### EXTRAIT DU TEXTE ###

# [openoffice] ne pas lui appliquer le thème KDE (résolu)

## Kevin57

Bonjour,

J'ai un petit souci avec la configuration de Openoffice. Je suis en train de changer le thème KDE etc. pour décorer mon bureau mais le problème c'est que le thème que je définis dans KDE s'applique systématiquement à OpenOffice, du coup je me retrouve à écrire en orange sur noir, ce qui rends bien pour mon bureau, mais n'est pas très agréable pour écrire dans openoffice... Mais je ne trouve rien pour imposer à openoffice de conserver son thème d'origine. Est-ce que vous auriez une idée? Ca doit bien être possible mais je ne trouve rien nulle part...

J'utilise KDE4.3.4 comme environnement de bureau.

Merci d'avance

Kevin57

----------

## boozo

'alute

+/- au pif : depuis le menu kde <systemsettings> Look & feel > Colors > onglet Options > décocher appliquer le theme aux application non-kde ?

###

● ÉNONCÉ: Poursuivez la discussion de forum sur le thème KDE appliqué à OpenOffice, à la suite du dernier message.

### MATÉRIAUX FOURNIS ###

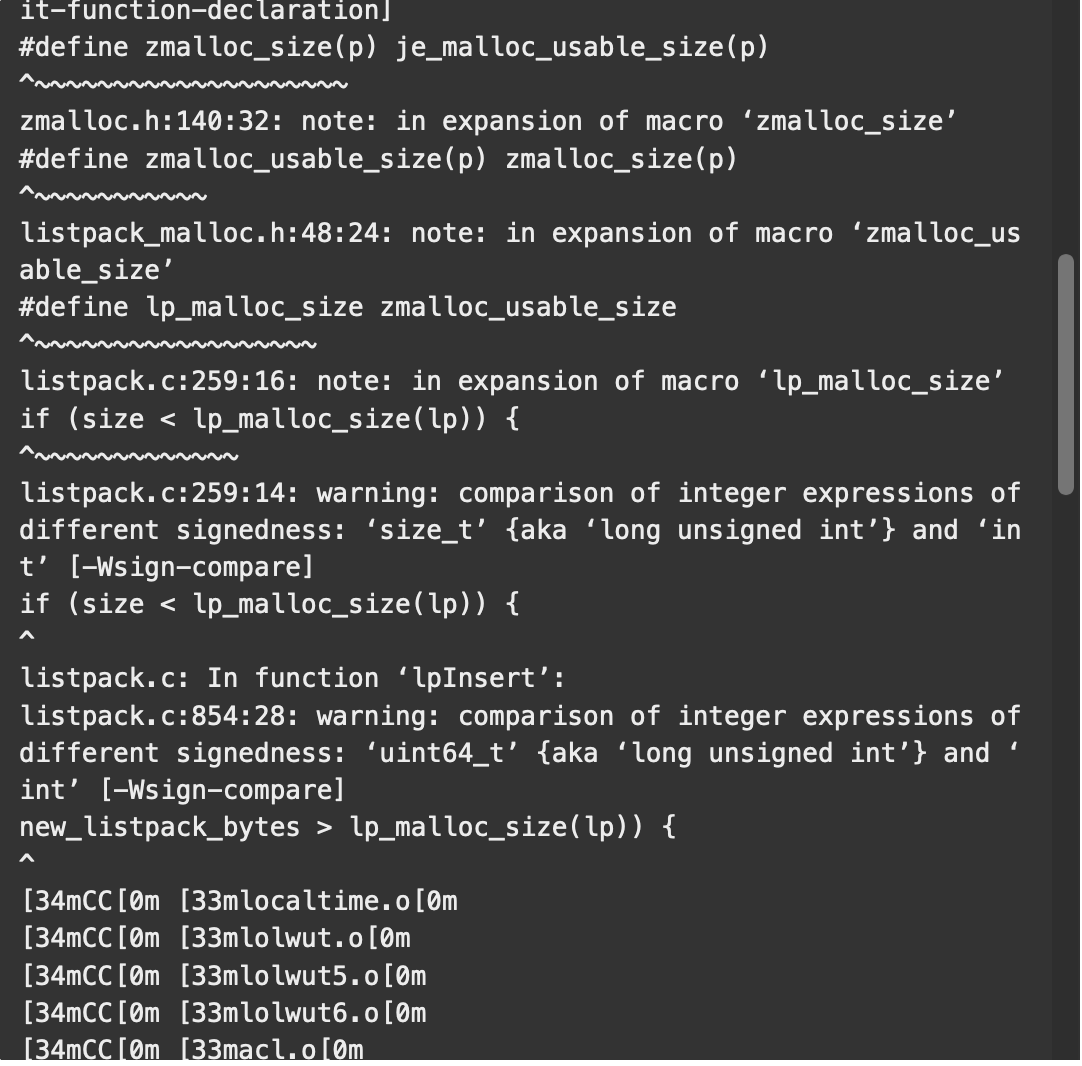Screen dimensions: 1082x1066
Task: Click '#define lp_malloc_size' line
Action: pos(348,308)
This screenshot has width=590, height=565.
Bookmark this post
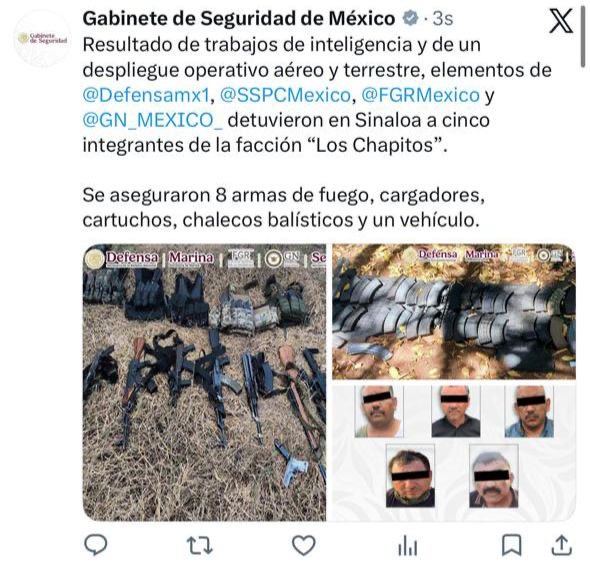pyautogui.click(x=512, y=545)
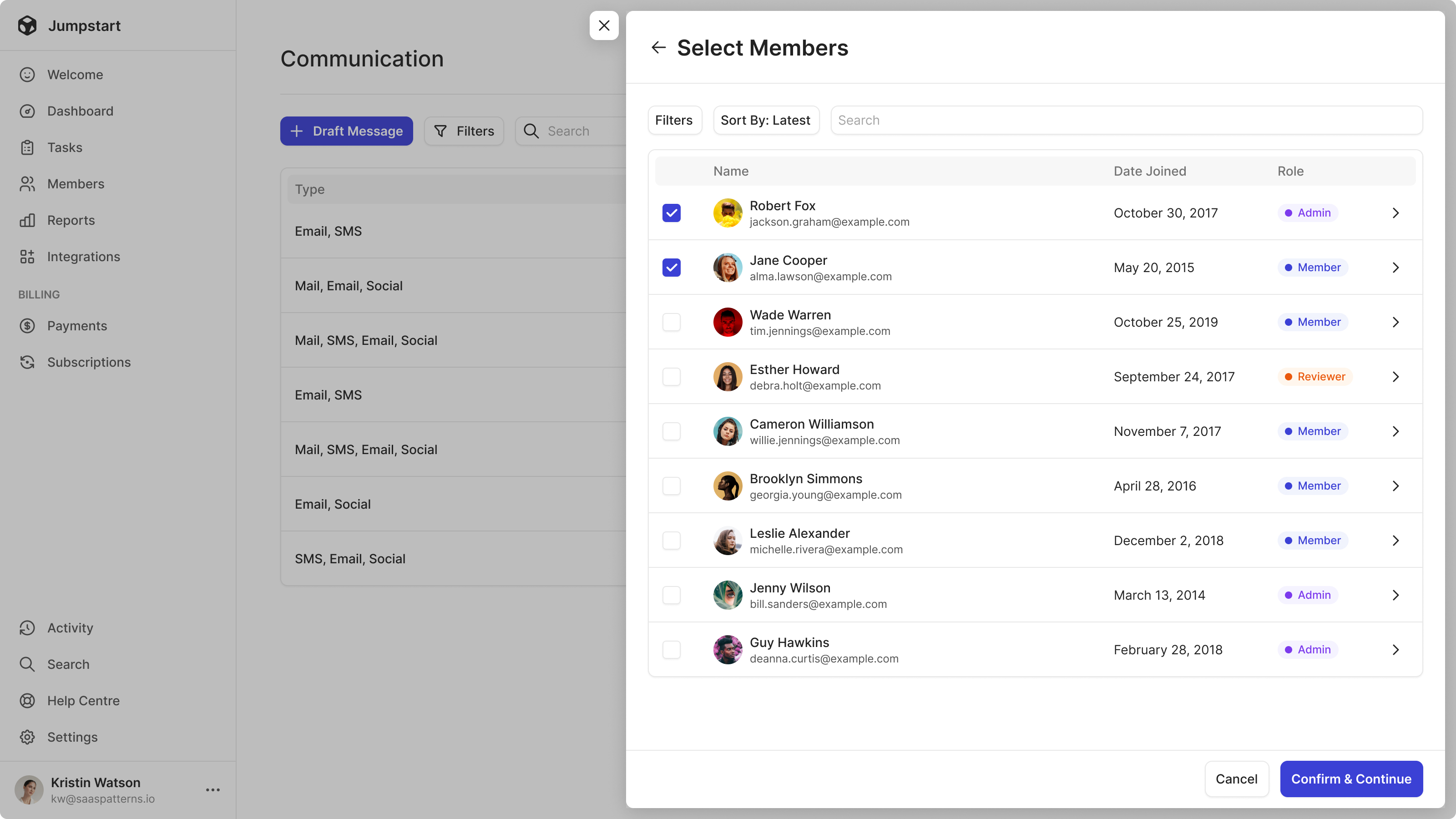The height and width of the screenshot is (819, 1456).
Task: Change sorting via Sort By Latest
Action: click(765, 120)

###

● RÉPONSE ATTENDUE:
----------

## Kevin57

Bonne idée en effet, mais ça ne marche pas pour openoffice malheureusement...

----------

## boozo

Seulement pour lui ?

Sinon p'être essayer via Oog directement : <menu Tools> / Options > Oog > Appearence > Color scheme 

de là on peut changer à peu près tout je crois...

----------

## Kevin57

 :Embarassed:  J'ai honte, j'ai cherché pendant des heures dans les menus de OpenOffice et je n'avais même pas vu ça! Merci beaucoup!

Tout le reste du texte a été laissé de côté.